Roxburgh et Piddington citent un nom sanscrit Eranda, Erunda, qui a laissé des descendants dans les langues modernes de l’Inde. À quelle époque du sanscrit remonte ce nom ? C’est ce que les botanistes ne disent pas. Comme il s’agit d’une plante des pays chauds, les Aryas n’ont pas dû en avoir connaissance avant leur arrivée dans l’Inde, c’est-à-dire à une époque moins ancienne que les monuments égyptiens.

La rapidité extrême de la croissance du Ricin a motivé divers noms dans les langues asiatiques et celui de Wunderbaum en allemand. La même circonstance et l’analogie avec le nom égyptien, Kiki, ont fait présumer que le Kikajon de l’Ancien Testament[5], qui avait crû, disait-on, dans une nuit, était le Ricin.
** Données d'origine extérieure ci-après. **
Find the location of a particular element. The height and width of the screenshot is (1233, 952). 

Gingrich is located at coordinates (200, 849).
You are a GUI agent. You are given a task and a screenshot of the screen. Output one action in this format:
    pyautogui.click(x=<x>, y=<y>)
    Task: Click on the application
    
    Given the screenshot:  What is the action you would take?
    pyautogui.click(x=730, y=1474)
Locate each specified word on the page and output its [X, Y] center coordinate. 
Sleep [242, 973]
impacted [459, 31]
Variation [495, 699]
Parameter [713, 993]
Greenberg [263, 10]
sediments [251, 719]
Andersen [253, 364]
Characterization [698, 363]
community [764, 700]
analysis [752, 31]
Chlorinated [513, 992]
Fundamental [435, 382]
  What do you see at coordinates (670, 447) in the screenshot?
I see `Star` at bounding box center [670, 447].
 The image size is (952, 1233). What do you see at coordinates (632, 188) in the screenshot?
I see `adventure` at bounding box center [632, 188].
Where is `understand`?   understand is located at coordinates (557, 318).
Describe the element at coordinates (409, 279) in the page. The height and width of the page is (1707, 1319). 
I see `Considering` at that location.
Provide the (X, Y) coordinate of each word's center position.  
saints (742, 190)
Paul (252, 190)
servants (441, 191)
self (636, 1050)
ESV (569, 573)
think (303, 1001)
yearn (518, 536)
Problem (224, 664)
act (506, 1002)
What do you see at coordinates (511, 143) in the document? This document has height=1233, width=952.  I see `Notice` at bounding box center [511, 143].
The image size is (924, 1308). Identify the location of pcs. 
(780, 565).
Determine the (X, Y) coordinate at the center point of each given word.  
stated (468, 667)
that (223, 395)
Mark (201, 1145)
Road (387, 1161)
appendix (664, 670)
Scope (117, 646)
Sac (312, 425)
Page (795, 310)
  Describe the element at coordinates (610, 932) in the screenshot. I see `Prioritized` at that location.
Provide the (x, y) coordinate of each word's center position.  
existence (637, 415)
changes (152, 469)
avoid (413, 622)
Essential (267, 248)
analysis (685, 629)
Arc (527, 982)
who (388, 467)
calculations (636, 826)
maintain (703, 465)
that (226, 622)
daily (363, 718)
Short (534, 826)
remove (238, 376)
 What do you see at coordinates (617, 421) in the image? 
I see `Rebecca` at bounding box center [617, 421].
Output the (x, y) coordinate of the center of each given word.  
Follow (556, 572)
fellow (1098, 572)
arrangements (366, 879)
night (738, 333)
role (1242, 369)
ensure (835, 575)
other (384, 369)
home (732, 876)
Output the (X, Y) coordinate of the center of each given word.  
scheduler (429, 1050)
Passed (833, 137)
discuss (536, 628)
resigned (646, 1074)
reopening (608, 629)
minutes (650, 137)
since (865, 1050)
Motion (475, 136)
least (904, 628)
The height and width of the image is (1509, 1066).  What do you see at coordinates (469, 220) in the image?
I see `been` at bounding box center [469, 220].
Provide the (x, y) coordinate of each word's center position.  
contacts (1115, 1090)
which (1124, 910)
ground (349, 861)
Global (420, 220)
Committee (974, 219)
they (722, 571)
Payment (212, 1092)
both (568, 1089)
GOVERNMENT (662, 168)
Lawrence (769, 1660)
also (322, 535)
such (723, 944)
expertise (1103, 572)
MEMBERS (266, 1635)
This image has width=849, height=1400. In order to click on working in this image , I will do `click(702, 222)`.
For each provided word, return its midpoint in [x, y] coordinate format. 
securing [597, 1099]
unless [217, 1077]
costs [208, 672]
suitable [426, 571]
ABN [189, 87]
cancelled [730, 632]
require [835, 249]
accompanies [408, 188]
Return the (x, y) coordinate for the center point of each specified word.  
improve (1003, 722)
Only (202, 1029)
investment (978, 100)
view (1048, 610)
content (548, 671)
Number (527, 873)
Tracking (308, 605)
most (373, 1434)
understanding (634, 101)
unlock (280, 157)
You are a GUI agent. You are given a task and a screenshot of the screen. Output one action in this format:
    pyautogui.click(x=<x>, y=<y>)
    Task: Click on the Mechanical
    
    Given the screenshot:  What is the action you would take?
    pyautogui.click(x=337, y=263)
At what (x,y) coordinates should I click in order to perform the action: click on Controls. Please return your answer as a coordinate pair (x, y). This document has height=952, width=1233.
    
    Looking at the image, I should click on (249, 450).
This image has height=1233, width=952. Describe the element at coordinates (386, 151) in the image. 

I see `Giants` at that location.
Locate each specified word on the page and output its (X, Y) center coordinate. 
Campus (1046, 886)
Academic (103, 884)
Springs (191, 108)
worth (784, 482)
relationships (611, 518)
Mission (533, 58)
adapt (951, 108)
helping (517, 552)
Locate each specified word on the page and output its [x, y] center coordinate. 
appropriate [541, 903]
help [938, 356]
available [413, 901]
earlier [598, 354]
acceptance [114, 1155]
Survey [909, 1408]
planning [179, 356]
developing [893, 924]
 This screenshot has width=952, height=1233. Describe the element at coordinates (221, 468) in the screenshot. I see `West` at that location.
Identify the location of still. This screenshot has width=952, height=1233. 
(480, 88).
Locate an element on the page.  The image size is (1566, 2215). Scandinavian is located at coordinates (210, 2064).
Je passe une infinité de noms vulgaires plus ou moins absurdes, comme Palma Christi, Girasole de quelques Italiens, etc., mais il

  1. Franchet et Savatier, Enum. Japon., 1, p. 424.
  2. Unger, Pflanzen des alten Ægyptens, p. 61.
  3. Théophraste, Hist., l. 1, c. 19 ; Dioscorides, 1. 4, c. 171 ; Fraas, Synopsis fl. class., p. 92.
  4. Nemnich, Polyglott. Lexicon ; Forskal, Fl. ægypt., p. 75.
  5. Jonas, IV, 6 ; Pickering, Chronol. hist. of plants, p. 225, écrit Kykwyn.